A opinião é reforçada pelo americano Scott Moore. Para o pesquisador, “é improvável que o governo Joe Biden tenha qualquer benefício por buscar uma relação mais moderada com a China”.

O professor de relações internacionais da USP Pedro Costa Júnior concorda que a “agenda de contenção da China é inquestionável e uniforme” nos Estados Unidos. Para ele, a divergência sobre o método que deve ser usado para atingir esse fim.

“No governo Donald Trump os EUA acreditavam que poderiam se aproximar da Rússia para isolar a China, mas a guerra na Ucrânia mudou tudo. É uma movimentação definitiva das peças, os Estados Unidos não podem mais atrair a Rússia”, avalia.

É nesse contexto, acredita o professor, que entra a estratégia do experiente diplomata Henry Kissinger de conter a China pela aproximação, como na década de 70. O problema, lembra ele, é que o mundo mudou.

“As condições postas são completamente diferentes da Guerra Fria, inclusive, pela aproximação entre Rússia e China, pelo grau de tensão nos Estados Unidos e pelos atores que estão tocando essa agenda. Antes você tinha o Kissinger no auge da carreira como secretário de Estado. Hoje ele está com 100 anos e atua nos bastidores.

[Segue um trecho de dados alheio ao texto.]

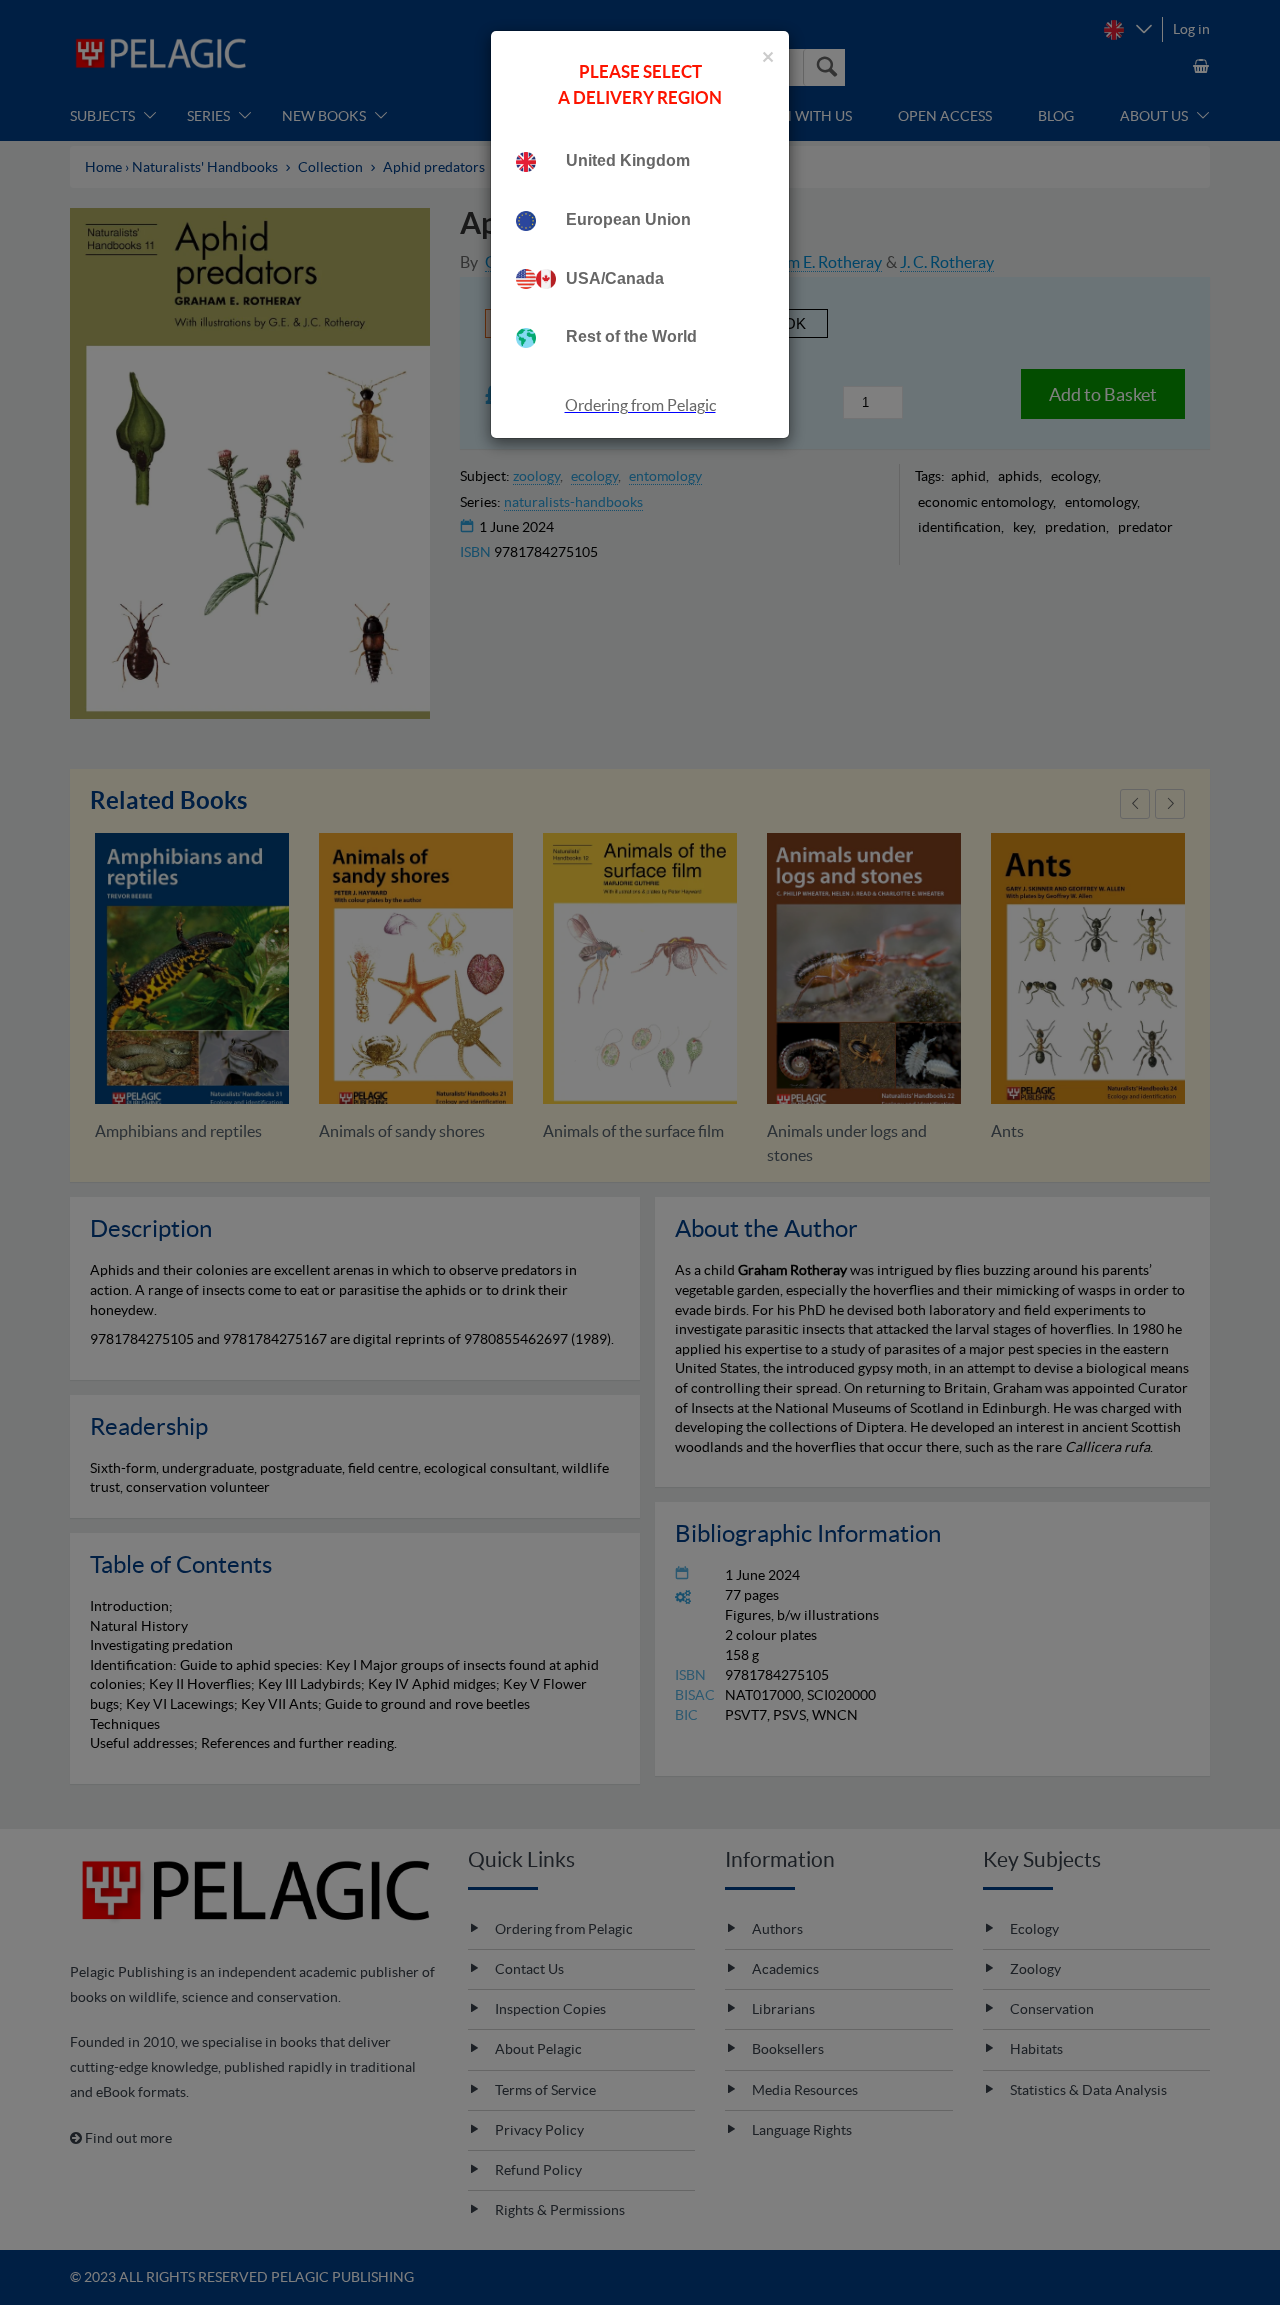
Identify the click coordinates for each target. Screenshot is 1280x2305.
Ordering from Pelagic (640, 405)
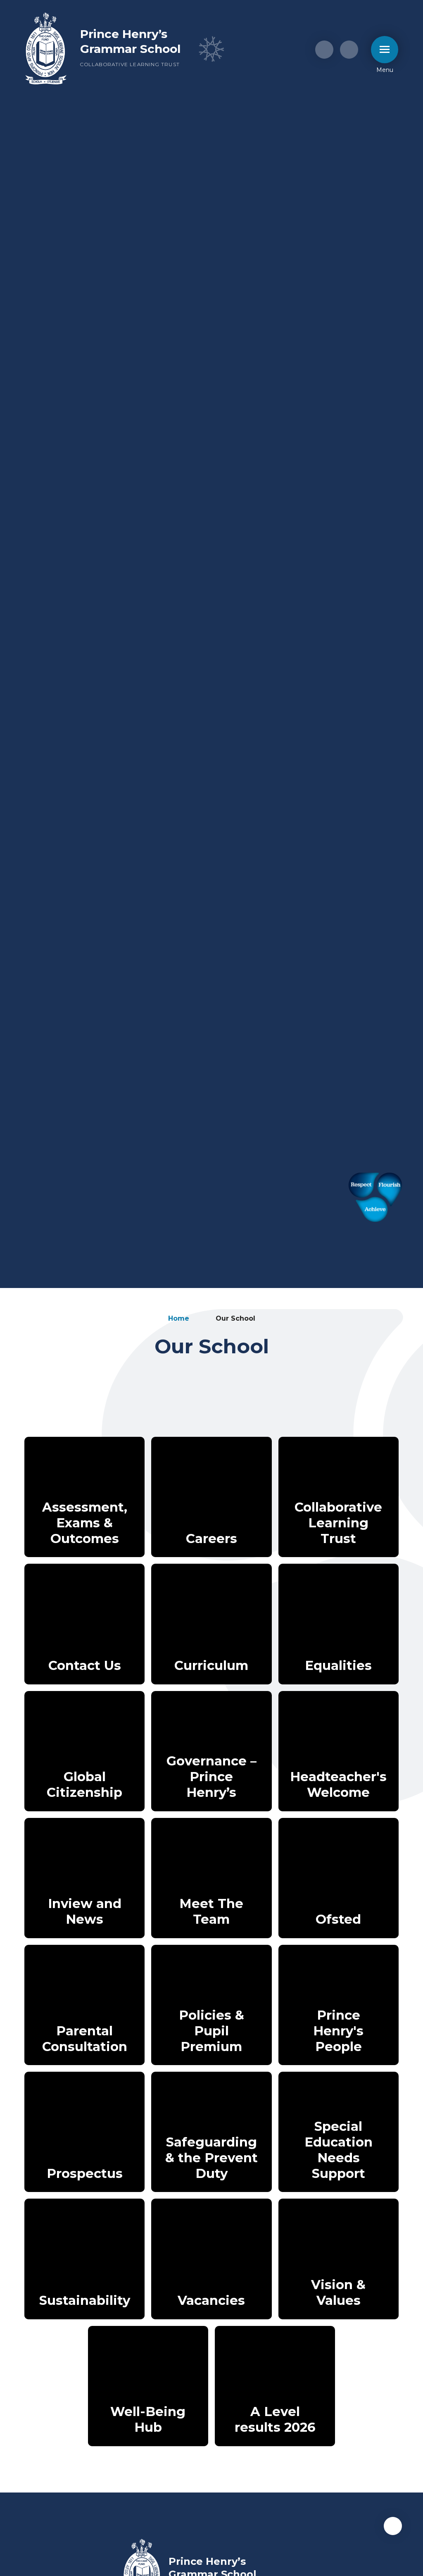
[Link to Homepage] (46, 49)
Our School (235, 1318)
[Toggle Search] (349, 50)
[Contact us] (324, 50)
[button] (393, 2526)
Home (178, 1318)
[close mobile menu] (384, 49)
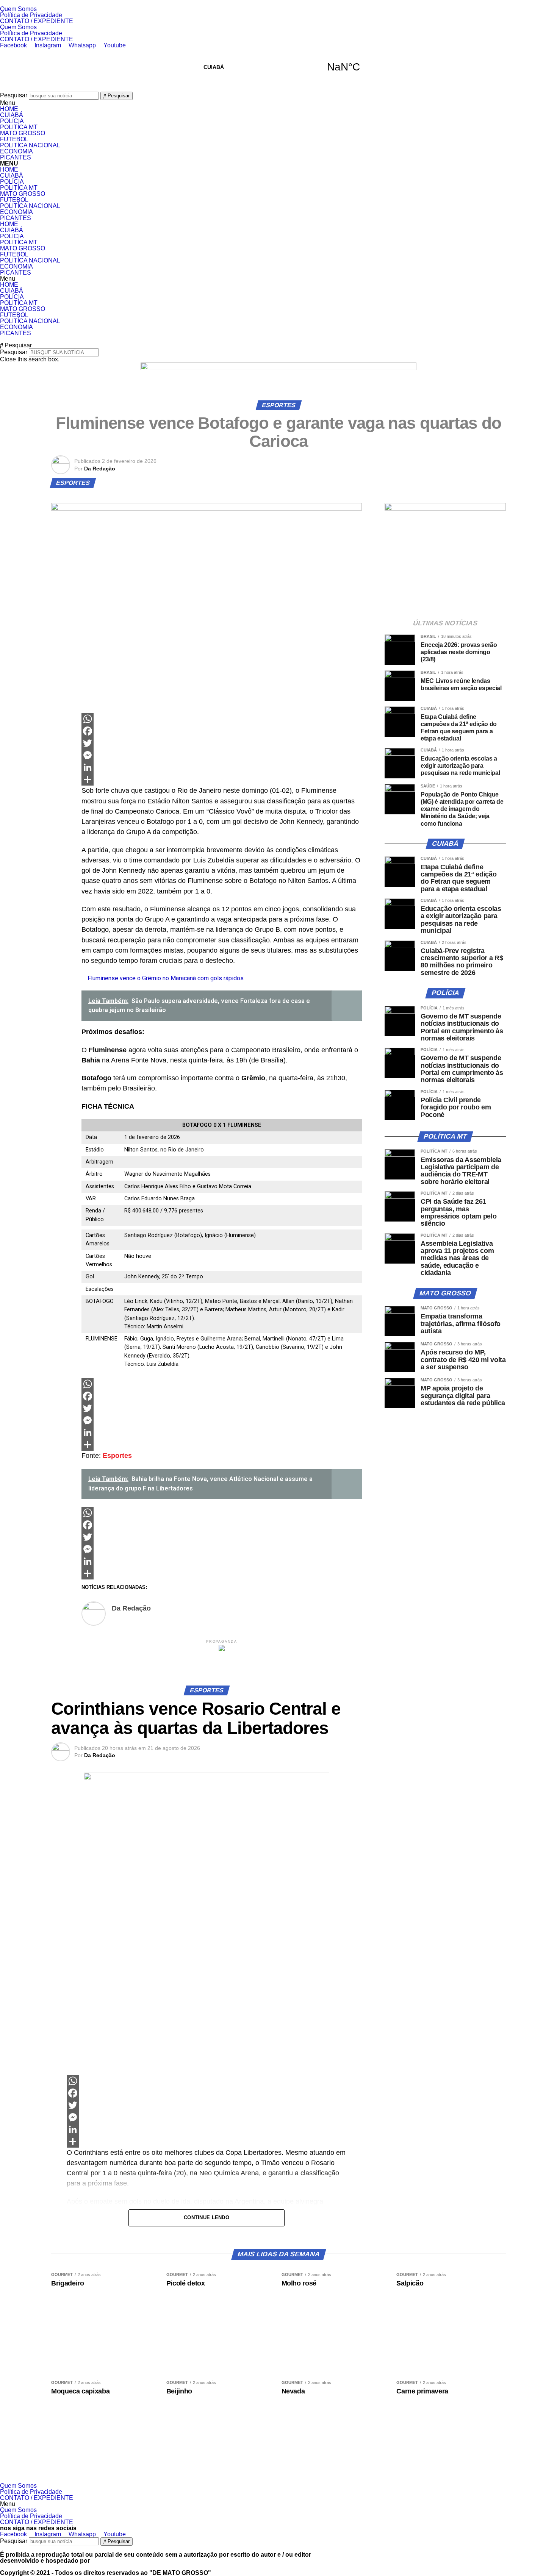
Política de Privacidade (31, 15)
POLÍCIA (12, 121)
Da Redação (99, 469)
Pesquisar (13, 95)
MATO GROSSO (22, 133)
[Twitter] (221, 743)
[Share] (221, 779)
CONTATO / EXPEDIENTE (36, 21)
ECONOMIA (16, 151)
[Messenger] (221, 755)
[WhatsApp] (221, 719)
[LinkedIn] (221, 767)
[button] (278, 103)
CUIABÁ (278, 67)
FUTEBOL (14, 139)
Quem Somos (18, 9)
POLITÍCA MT (19, 127)
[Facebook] (221, 731)
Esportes (117, 1455)
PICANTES (15, 157)
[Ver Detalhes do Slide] (278, 368)
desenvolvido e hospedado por (45, 2560)
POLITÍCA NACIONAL (30, 145)
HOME (9, 109)
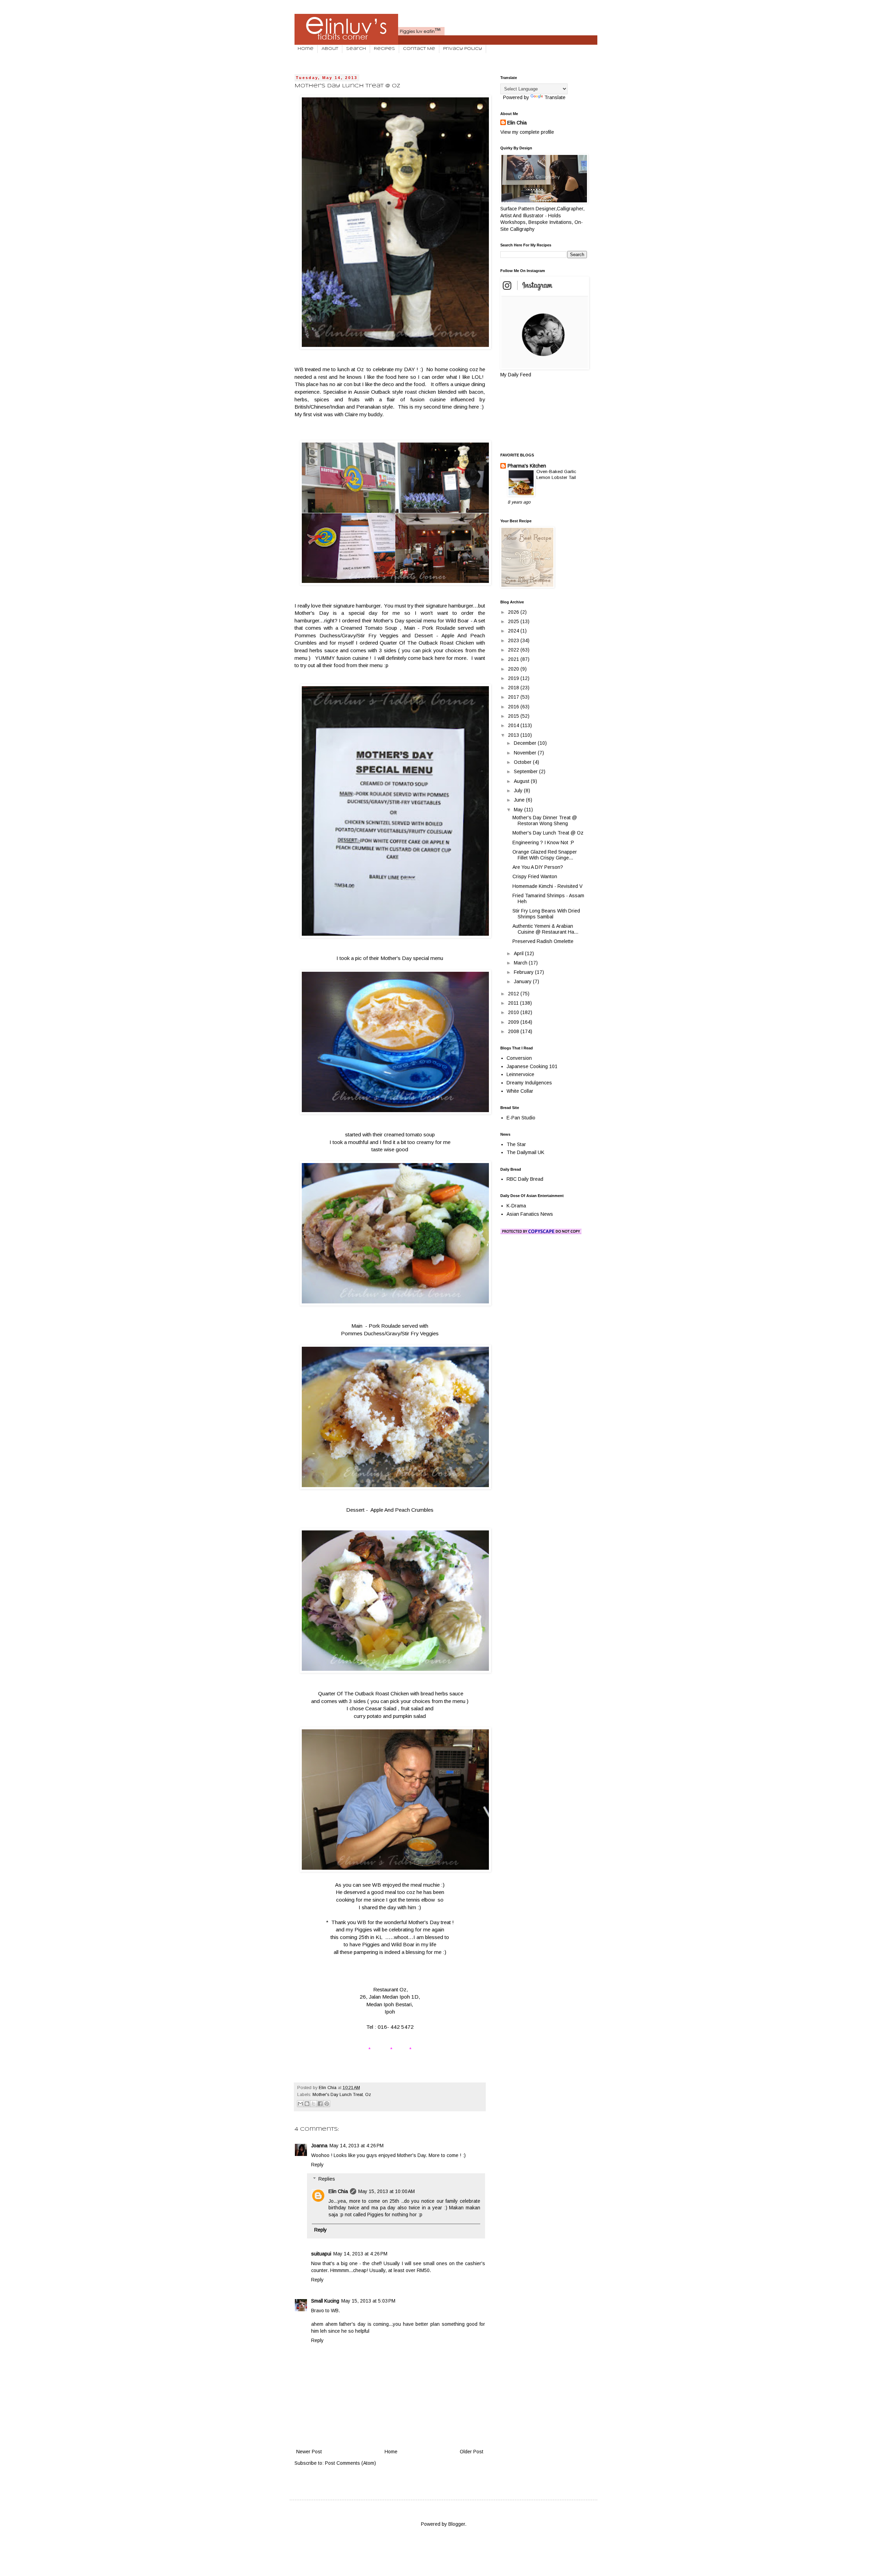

Isso faz toda diferença”, pontua Costa.

Há também as áreas em que não há qualquer canal de diálogo aberto neste momento, como direitos humanos, a tensão militar e a crescente ameaça chinesa sobre Taiwan.

“Acredito que o melhor que podemos esperar no médio prazo é uma moderação da relação bilateral entre Estados Unidos e China e um desenrolar gradual da guerra comercial”, prevê Scott Moore, que aposta em uma relação mais próxima do “status quo” para os próximos anos.

Embora as previsões não sejam de um avanço definitivo, esse cenário de “moderação” é considerado positivo por Alexandre Uehara. “Até então, os discursos de parte a parte eram muito ásperos com declarações de desconfiança e troca de ameaças em alguns momentos. Um clima muito preocupante para o mundo porque são duas potências econômicas e nucleares. É importante que esse canal de comunicação tenha sido aberto”.